Adhesive arachnoiditis occurs in between 6% and 16% of patients undergoing primary or revision lumbar surgery.[ 33 ] Over 86% of these cases occur in the lumbar region, and are due to: Contamination of the subarchnoid space with blood (e.g., CSF leak/dural tear), infection, myelography (especially oil-based), ESIs, spinal surgery (disc/stenosis), and trauma.[ 18 ] In one study, a 40-year-old patient developed an irreversible cauda equina syndrome attributed to adhesive arachnoiditis following lumbar surgery.[ 33 ] In a second case, a 45-year-old male developed delayed adhesive arachnoiditis, hydrocephalus, and a cauda equina syndrome several years following multiple spinal operations.[ 18 ] In a third study, two patients who were treated for postural headaches with EBPs, respectively, developed a subdural hematoma and subdural hematoma with adhesive arachnoiditis/chronic sacral radiculopathy due to large volumes of epidural blood utilized to perform these patches, and in the latter case, the number of patches placed in a short period of time.[ 31 ]

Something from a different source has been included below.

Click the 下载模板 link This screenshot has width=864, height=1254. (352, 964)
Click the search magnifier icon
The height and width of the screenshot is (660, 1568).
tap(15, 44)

Insurers promoting unsafe practices

Many insurance companies motivate physicians (with higher reimbursements) to perform epidural injections in their office (typically without fluoroscopy, which is often not reimbursed (yet costs $100.00) to avoid facility fees.[ 27 ] Fees quoted for epidural injections performed in an ASC averaged $107 vs. $247 in an office; facility fees varied typically from $300 to $650. I insurance companies should be admonished for promoting unsafe practices.